> What you need to do
Records appear below. Give all of them again, exactly.
--- Available data Enclosed Below ---
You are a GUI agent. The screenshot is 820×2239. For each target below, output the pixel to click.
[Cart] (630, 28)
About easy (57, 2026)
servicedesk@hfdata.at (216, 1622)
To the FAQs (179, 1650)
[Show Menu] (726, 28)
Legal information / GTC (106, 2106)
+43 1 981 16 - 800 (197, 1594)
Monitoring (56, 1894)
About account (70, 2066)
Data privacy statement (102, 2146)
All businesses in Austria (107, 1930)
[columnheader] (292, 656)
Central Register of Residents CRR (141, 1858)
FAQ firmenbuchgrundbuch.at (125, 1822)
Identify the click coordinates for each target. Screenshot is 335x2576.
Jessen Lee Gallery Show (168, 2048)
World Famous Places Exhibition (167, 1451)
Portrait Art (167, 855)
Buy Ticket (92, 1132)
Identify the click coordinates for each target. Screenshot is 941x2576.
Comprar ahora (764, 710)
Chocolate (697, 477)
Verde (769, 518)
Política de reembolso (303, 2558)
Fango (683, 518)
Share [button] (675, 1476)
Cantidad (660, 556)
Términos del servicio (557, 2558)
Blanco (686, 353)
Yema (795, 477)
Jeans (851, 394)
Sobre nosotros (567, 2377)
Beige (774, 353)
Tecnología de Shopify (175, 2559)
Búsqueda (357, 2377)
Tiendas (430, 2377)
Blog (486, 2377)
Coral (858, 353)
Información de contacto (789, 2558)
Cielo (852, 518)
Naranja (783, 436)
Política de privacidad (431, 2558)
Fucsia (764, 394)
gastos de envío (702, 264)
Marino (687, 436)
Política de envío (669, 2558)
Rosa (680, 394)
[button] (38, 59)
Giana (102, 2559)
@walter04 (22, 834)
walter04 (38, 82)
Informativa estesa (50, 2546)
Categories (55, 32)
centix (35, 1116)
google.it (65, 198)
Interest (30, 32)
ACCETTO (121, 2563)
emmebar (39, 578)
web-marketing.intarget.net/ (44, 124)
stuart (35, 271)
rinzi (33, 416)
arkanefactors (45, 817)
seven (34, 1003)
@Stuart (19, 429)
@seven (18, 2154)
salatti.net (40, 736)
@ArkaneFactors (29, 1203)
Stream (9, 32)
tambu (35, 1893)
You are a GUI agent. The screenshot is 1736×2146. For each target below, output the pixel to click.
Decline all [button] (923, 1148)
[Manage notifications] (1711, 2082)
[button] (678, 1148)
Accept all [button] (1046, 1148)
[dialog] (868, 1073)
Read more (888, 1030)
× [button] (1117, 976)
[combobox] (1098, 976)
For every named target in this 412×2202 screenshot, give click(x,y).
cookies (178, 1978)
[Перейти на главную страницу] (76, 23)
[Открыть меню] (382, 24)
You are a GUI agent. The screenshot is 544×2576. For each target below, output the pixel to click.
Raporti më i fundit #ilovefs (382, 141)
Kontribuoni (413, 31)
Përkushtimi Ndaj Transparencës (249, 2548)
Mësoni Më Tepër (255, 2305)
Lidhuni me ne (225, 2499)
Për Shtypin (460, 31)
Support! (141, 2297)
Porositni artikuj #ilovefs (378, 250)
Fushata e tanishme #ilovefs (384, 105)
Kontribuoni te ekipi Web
--- End of Enclosed Available data ---
> Exercise output
You are a GUI agent. The screenshot is 820×2239. For each target below, output the pixel to click.
[Cart] (630, 28)
About easy (57, 2026)
servicedesk@hfdata.at (216, 1622)
To the FAQs (179, 1650)
[Show Menu] (726, 28)
Legal information / GTC (106, 2106)
+43 1 981 16 - 800 (197, 1594)
Monitoring (56, 1894)
About account (70, 2066)
Data privacy statement (102, 2146)
All businesses in Austria (107, 1930)
[columnheader] (292, 656)
Central Register of Residents CRR (141, 1858)
FAQ firmenbuchgrundbuch.at (125, 1822)
Identify the click coordinates for each target. Screenshot is 335x2576.
Jessen Lee Gallery Show (168, 2048)
World Famous Places Exhibition (167, 1451)
Portrait Art (167, 855)
Buy Ticket (92, 1132)
Identify the click coordinates for each target. Screenshot is 941x2576.
Comprar ahora (764, 710)
Chocolate (697, 477)
Verde (769, 518)
Política de reembolso (303, 2558)
Fango (683, 518)
Share [button] (675, 1476)
Cantidad (660, 556)
Términos del servicio (557, 2558)
Blanco (686, 353)
Yema (795, 477)
Jeans (851, 394)
Sobre nosotros (567, 2377)
Beige (774, 353)
Tecnología de Shopify (175, 2559)
Búsqueda (357, 2377)
Tiendas (430, 2377)
Blog (486, 2377)
Coral (858, 353)
Información de contacto (789, 2558)
Cielo (852, 518)
Naranja (783, 436)
Política de privacidad (431, 2558)
Fucsia (764, 394)
gastos de envío (702, 264)
Marino (687, 436)
Política de envío (669, 2558)
Rosa (680, 394)
[button] (38, 59)
Giana (102, 2559)
@walter04 (22, 834)
walter04 (38, 82)
Informativa estesa (50, 2546)
Categories (55, 32)
centix (35, 1116)
google.it (65, 198)
Interest (30, 32)
ACCETTO (121, 2563)
emmebar (39, 578)
web-marketing.intarget.net/ (44, 124)
stuart (35, 271)
rinzi (33, 416)
arkanefactors (45, 817)
seven (34, 1003)
@Stuart (19, 429)
@seven (18, 2154)
salatti.net (40, 736)
@ArkaneFactors (29, 1203)
Stream (9, 32)
tambu (35, 1893)
You are a GUI agent. The screenshot is 1736×2146. For each target below, output the pixel to click.
Decline all [button] (923, 1148)
[Manage notifications] (1711, 2082)
[button] (678, 1148)
Accept all [button] (1046, 1148)
[dialog] (868, 1073)
Read more (888, 1030)
× [button] (1117, 976)
[combobox] (1098, 976)
For every named target in this 412×2202 screenshot, give click(x,y).
cookies (178, 1978)
[Перейти на главную страницу] (76, 23)
[Открыть меню] (382, 24)
You are a GUI agent. The screenshot is 544×2576. For each target below, output the pixel to click.
Raporti më i fundit #ilovefs (382, 141)
Kontribuoni (413, 31)
Përkushtimi Ndaj Transparencës (249, 2548)
Mësoni Më Tepër (255, 2305)
Lidhuni me ne (225, 2499)
Për Shtypin (460, 31)
Support! (141, 2297)
Porositni artikuj #ilovefs (378, 250)
Fushata e tanishme #ilovefs (384, 105)
Kontribuoni te ekipi Web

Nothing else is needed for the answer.